I was overwhelmed by the lack.  Complete lack.  I had come to the conclusion that the people of Haiti [and I know this is a generalization] had less than nothing.  The poverty was overwhelming to me - this suburban-bred white guy.  They had less than nothing.  If they had food, they shared it; shoes, they shared it; clothes, they shared it; homes, they shared it; tents, shared. Less. Than. Nothing.

What really got to me was that they [another generalization] were happy.

That was then.

That was culture shock.

Fast forward to present-day America.

When we came back a few months ago - and the short of-necessity trips we've made in the past year and a half, we knew when we were going back.  This more recent trip carries no defined return date and therefore has a greater sense of permanence, and so, a greater effect on us.

American Shopping Center
When we came back this time, it seemed for these first couple of weeks, all I did was fight back the tears.  I would be with my family and have to go to a different room because of the wave of emotion coming over me.  I would be in WalMart and have to fight back the tears - pretend something was in my eye.  I would be in the car, on the road and have to keep wiping my eyes so that I could see to drive.  But trying to keep it in only made it well up more within.

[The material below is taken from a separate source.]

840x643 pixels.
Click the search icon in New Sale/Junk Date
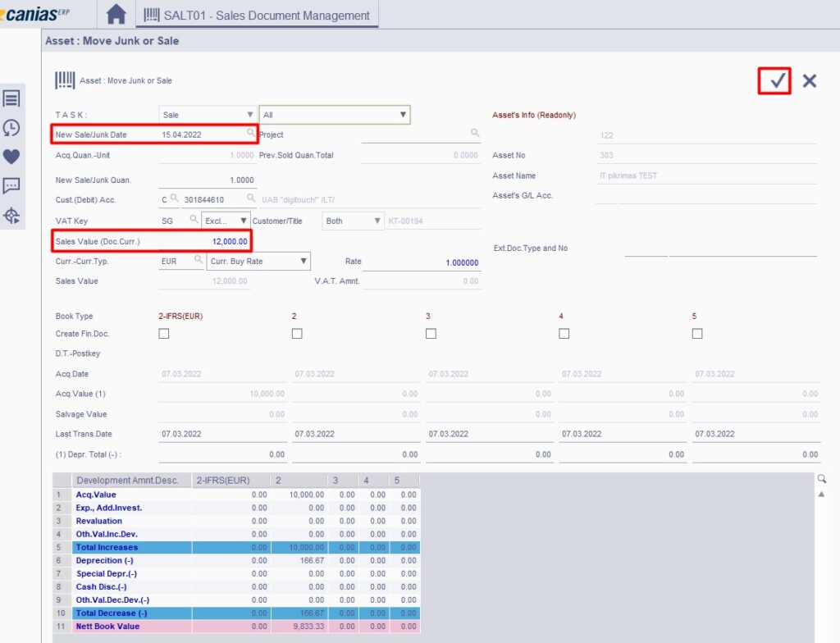tap(251, 134)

I am overwhelmed by the lack.  The lack of ... lack.  Complete lack of lack.  I have come to the conclusion that the people of the USA [another generalization] have more than enough.  The over-abundance is overwhelming to me - this suburban-bred, but Haiti-experienced blan (creole for white guy).  They have more than enough.  They don't share much.  Too much food, they throw it out; old shoes, send them to Haiti.  How many types of popcorn or cookies can one family need?  Pantries full.  And if you can't afford it, your government will buy your food for you.  So many cars.  So many choices.  If WalMart doesn't have what you need, maybe Kmart, or Target, or Staples, or Marshalls, or ....

What really gets to me is that they [another generalization] are so unhappy.

That is now.

That is reverse culture shock.

I'm not sure who is better off.  Many of you would easily say, "Oh, we are way better off."  I'm not so sure about that.

And she bare him a son, and he called his name Gershom: for he said, I have been a stranger in a strange land.